Excerpted text:
================

After I got stitched (and doped) up, I saw that Dr. M left me a voicemail. He cleared his schedule to work on my teeth and was available as early as I could get there.

“Everybody’s staring, sis.” Raf jerked his head toward the onlookers in Dr. M’s waiting room.

“They probably think I got run over by a bus.” I continued watching the flat screen TV across from us. Dr. M always displayed a slideshow (portfolio, really) of his best work on that TV.

Dr. M winced when he greeted us. “Raffy, you can go home. Sam will call you when we’re done. This is gonna take awhile.” He pulled his goggles down and his gloves up. “Sam, do you have any pictures of your teeth before this happened?”

“Yes.” I fumbled through my purse and found my camera. I showed him a close-up that Ames and I took at the beginning of the night.

After taking a “before” photo, x-rays, and shooting anesthesia into the roof of my mouth, Dr. M gravely explained, “I’m gonna pull the two left teeth forward, do a root canal on and put a crown on the front right one, and then put a brace behind your front seven teeth.”

I squirmed anxiously.

“Ready?”

I nodded.

Several hours later, my smile was fixed. One of the dental hygienists took an “after” photo. I wept with gratitude. Dr. M dabbed his brow with a handkerchief and patted my shoulder.

“Come back in three weeks so I can check to see that everything is healing properly.”

“Will do.”

Months later, I sat in Dr. M’s waiting area before a regular cleaning. My teeth looked better than ever. The scratches on my face and lip healed. Two older ladies sat beside me, making small talk.

Tired of reading Shape magazine, I turned to the flat screen with Dr. M’s best work slideshow. The next pair of photos were my teeth before and after he worked on them.

The grey-haired lady gasped. “Dr. M is a miracle worker!”

The bespectacled lady clucked worriedly. “I wonder how that happened to that poor girl.”

The poor girl accepted a piggyback ride from a drunk Edward Cullen impersonator. She’s never trusting a glittery vampire again.

================

Given data:
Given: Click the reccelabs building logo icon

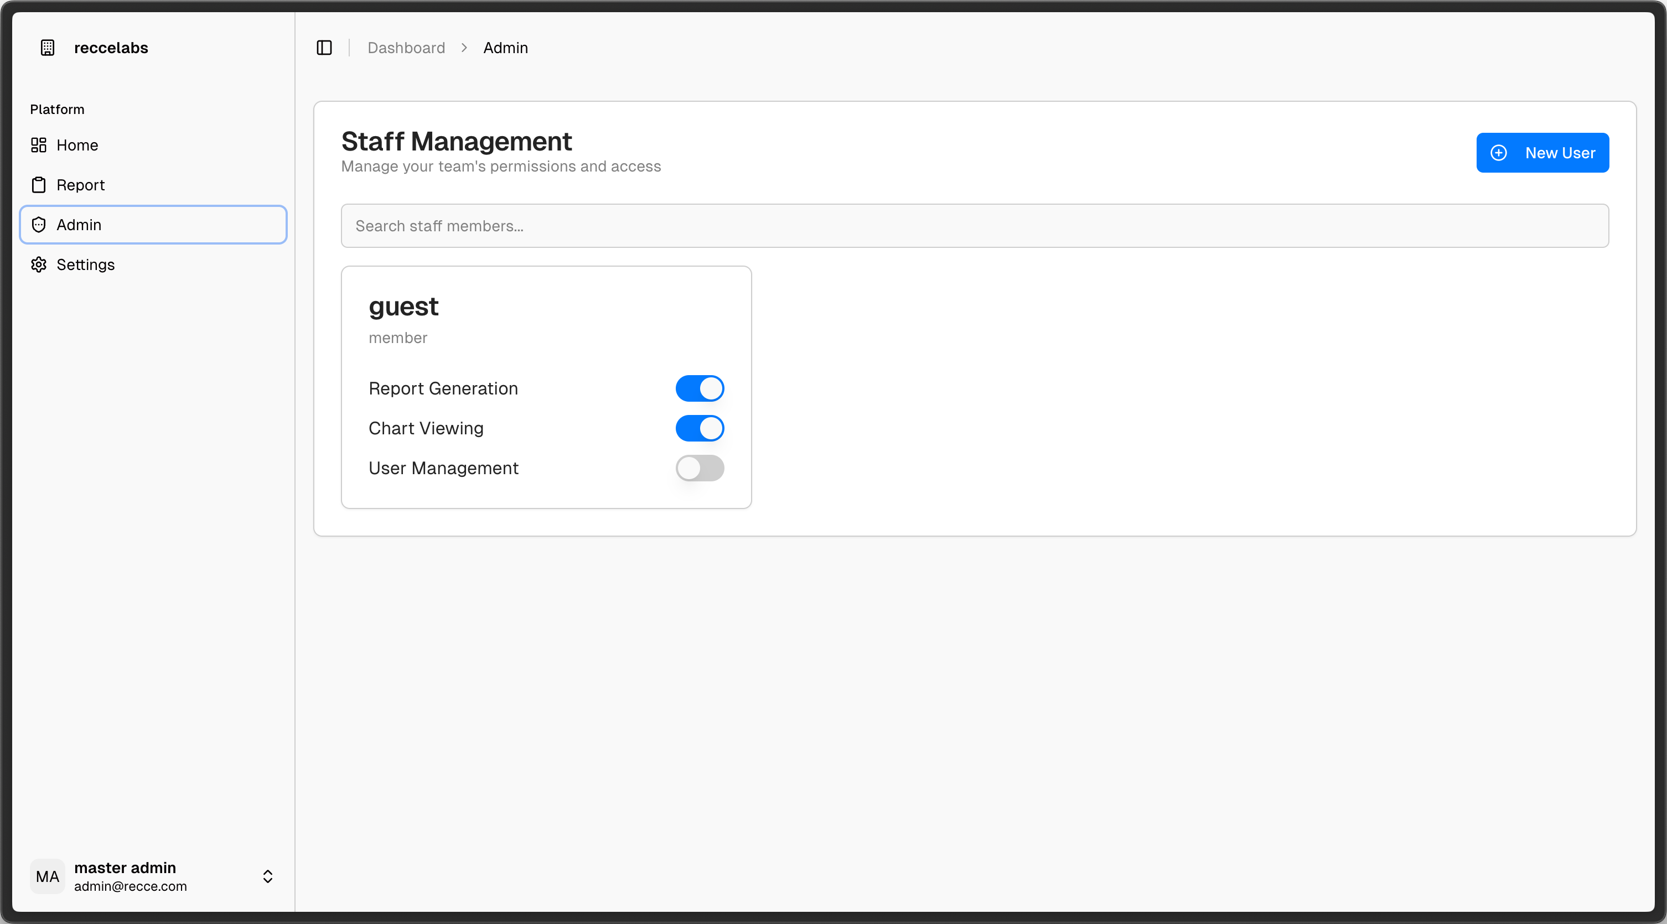Looking at the screenshot, I should pos(47,48).
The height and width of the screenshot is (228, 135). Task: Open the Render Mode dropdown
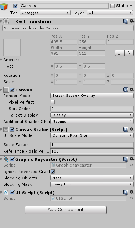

================

Exercise task: In the dental story, how soon does Dr. M ask Sam to come back after the repair? Answer from the dental story alone, not from the material.

Response: In three weeks.